Reading Tools

Reading Speed & Books-Per-Year Calculator

Adjust your daily reading time and pace below to see exactly how many books, pages, and words you could read this year.

Your Reading Habits
min
wpm
words
Your Pace
Bookworm

Books are a core part of your life — you are finishing one every few days.

Books per year
30.4
At ~90,000 words per book
Pages per year
10,950
~250 words per page
Days to finish one book
12.0 days
~360 pages
Hours to finish one book
6.0 hrs
At 250 wpm
Total words per year
2,737,500
30 min/day, every day
Reading pace
Bookworm
Based on books finished per year

Ever wondered how many books you could realistically finish this year? Your reading pace comes down to two simple numbers: how many minutes you read each day, and how many words you read per minute. This calculator multiplies those together — along with the average length of the books you read — to show your books-per-year, pages-per-year, and total words read annually. Most casual readers land between 10 and 20 books a year at 20–30 minutes a day, while committed readers who carve out an hour daily can easily double or triple that. Adjust the sliders above to match your own habits, or experiment with a shorter or longer average book length to see how genre choice changes your yearly total. Small, consistent daily reading time compounds into a surprising number of finished books by December.

Frequently Asked Questions

How many books can the average person read in a year?

Most people who read casually for about 20–30 minutes a day finish somewhere between 10 and 20 books a year. Readers who set aside an hour daily, or who pick up faster-paced genres, regularly clear 30–50+ books annually. The single biggest lever is not raw speed — it is consistency: a modest 20 minutes a day, kept up for 365 days, outreads an ambitious weekend binge that fizzles out by February.

How fast is the average reading speed?

Adult silent reading speed for everyday fiction and non-fiction typically falls between 200 and 300 words per minute, with 250 wpm as a commonly used average. Speed varies a lot by material: dense academic text or poetry is read more slowly (100–150 wpm), while familiar, plot-driven fiction can be read faster. Comprehension, not raw speed, is what actually determines whether the time was well spent.

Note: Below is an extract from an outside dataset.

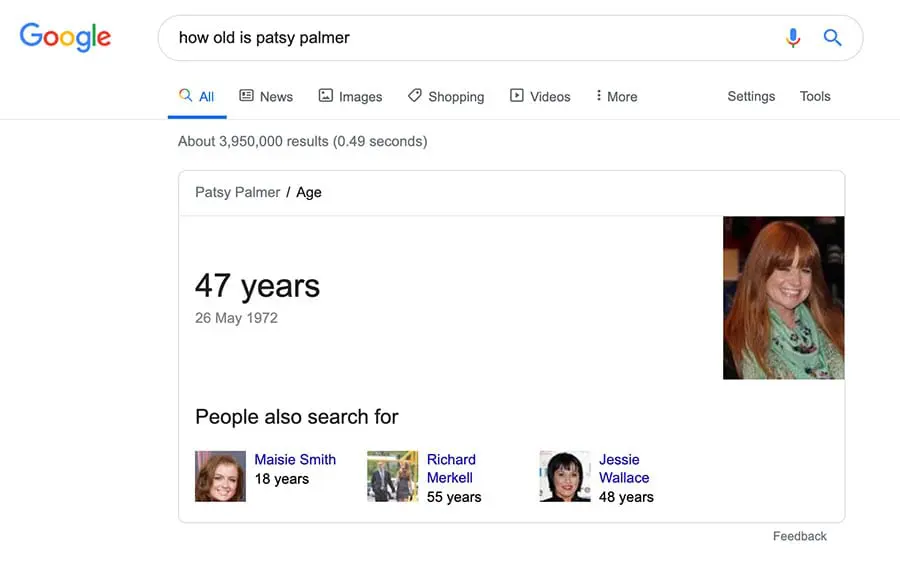Click the Google logo

65,38
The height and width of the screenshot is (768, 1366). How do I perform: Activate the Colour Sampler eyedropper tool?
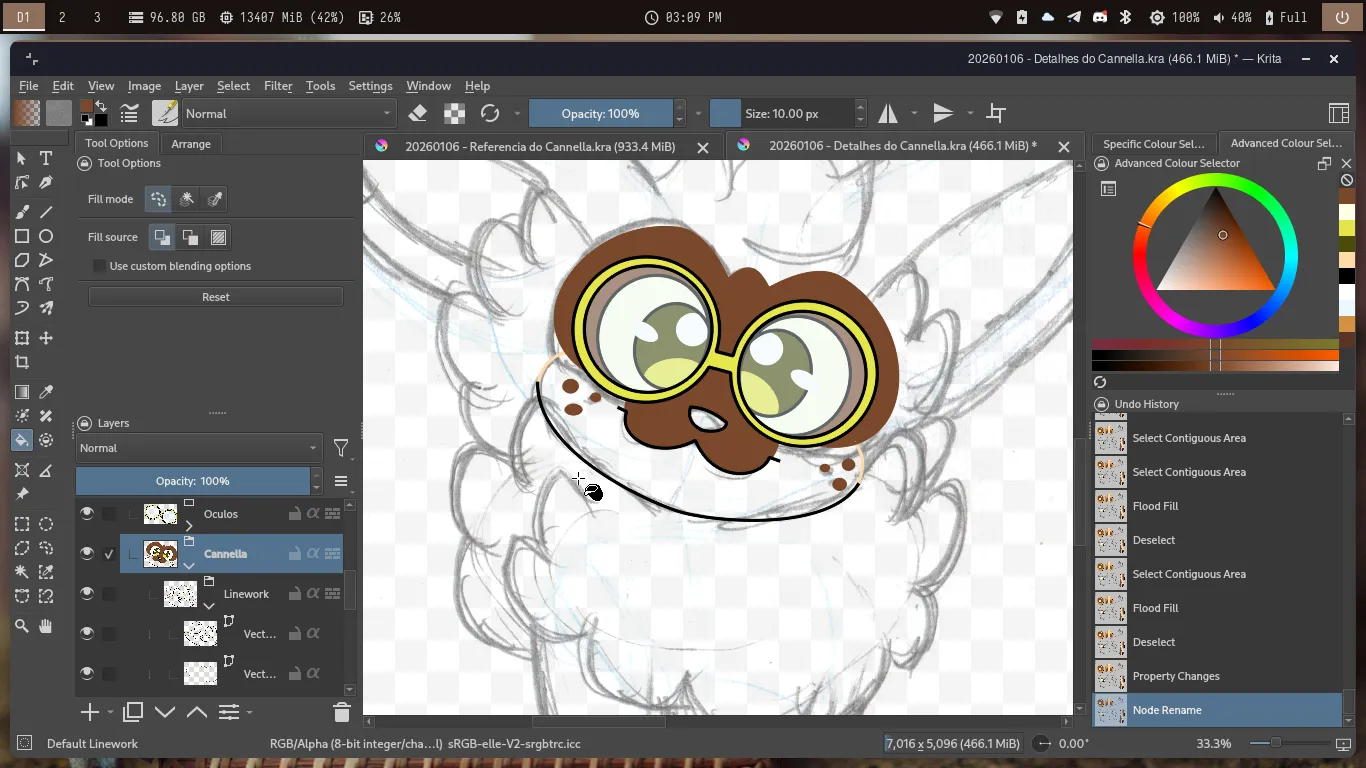tap(46, 392)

How can I read more books this year?

Protect a fixed daily slot (mornings, commute, before bed) rather than relying on leftover time — this calculator shows how even 20–30 extra minutes a day compounds into several extra books a year. Keep a book within reach at all times, use audiobooks for hands-busy moments like chores or exercise, and lower the barrier to quitting a book that is not working so you spend your time on ones that keep you turning pages.

Does reading speed affect comprehension?

Research on speed reading is mixed: pushing well beyond your natural pace tends to trade comprehension for speed, especially with complex or unfamiliar material. Techniques like reducing subvocalization and minimizing regressions (re-reading the same line) can offer modest, genuine gains, but claims of 1,000+ wpm with full comprehension are not well supported. For most readers, building a longer daily habit beats trying to read faster.